What needs to be done
All lines from the one with "Instruction: Select the Sep 25 Billings bar" through the final line of the records below must be written out exactly, with no other text.

Records excerpted from a collection
== Segment start ==

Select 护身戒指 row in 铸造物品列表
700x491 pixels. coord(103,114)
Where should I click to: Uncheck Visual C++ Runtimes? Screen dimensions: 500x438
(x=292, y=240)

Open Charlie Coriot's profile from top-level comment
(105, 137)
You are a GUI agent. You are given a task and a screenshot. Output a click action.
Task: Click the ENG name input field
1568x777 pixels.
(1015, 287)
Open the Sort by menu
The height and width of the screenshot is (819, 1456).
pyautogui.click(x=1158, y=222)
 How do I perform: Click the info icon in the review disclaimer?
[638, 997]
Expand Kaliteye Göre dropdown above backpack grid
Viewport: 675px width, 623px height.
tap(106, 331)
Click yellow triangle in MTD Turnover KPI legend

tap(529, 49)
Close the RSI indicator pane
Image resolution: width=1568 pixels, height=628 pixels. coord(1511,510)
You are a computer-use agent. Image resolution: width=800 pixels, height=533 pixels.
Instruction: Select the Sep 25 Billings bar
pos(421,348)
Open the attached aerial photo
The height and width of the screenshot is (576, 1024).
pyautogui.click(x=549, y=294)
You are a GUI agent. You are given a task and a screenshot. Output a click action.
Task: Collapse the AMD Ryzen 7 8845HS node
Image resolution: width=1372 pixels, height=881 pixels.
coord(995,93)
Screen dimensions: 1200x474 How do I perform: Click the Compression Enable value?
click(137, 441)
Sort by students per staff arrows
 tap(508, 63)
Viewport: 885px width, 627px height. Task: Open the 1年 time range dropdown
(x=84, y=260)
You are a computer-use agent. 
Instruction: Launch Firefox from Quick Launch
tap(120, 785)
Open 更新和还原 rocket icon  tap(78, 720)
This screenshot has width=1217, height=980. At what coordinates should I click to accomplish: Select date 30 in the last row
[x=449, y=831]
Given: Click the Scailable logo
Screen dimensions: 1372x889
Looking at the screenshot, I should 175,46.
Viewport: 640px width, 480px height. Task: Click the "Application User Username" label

== Segment end ==

Finished exercise
Instruction: Select the Sep 25 Billings bar
pos(421,348)
Open the attached aerial photo
The height and width of the screenshot is (576, 1024).
pyautogui.click(x=549, y=294)
You are a GUI agent. You are given a task and a screenshot. Output a click action.
Task: Collapse the AMD Ryzen 7 8845HS node
Image resolution: width=1372 pixels, height=881 pixels.
coord(995,93)
Screen dimensions: 1200x474 How do I perform: Click the Compression Enable value?
click(137, 441)
Sort by students per staff arrows
 tap(508, 63)
Viewport: 885px width, 627px height. Task: Open the 1年 time range dropdown
(x=84, y=260)
You are a computer-use agent. 
Instruction: Launch Firefox from Quick Launch
tap(120, 785)
Open 更新和还原 rocket icon  tap(78, 720)
This screenshot has width=1217, height=980. At what coordinates should I click to accomplish: Select date 30 in the last row
[x=449, y=831]
Given: Click the Scailable logo
Screen dimensions: 1372x889
Looking at the screenshot, I should 175,46.
Viewport: 640px width, 480px height. Task: Click the "Application User Username" label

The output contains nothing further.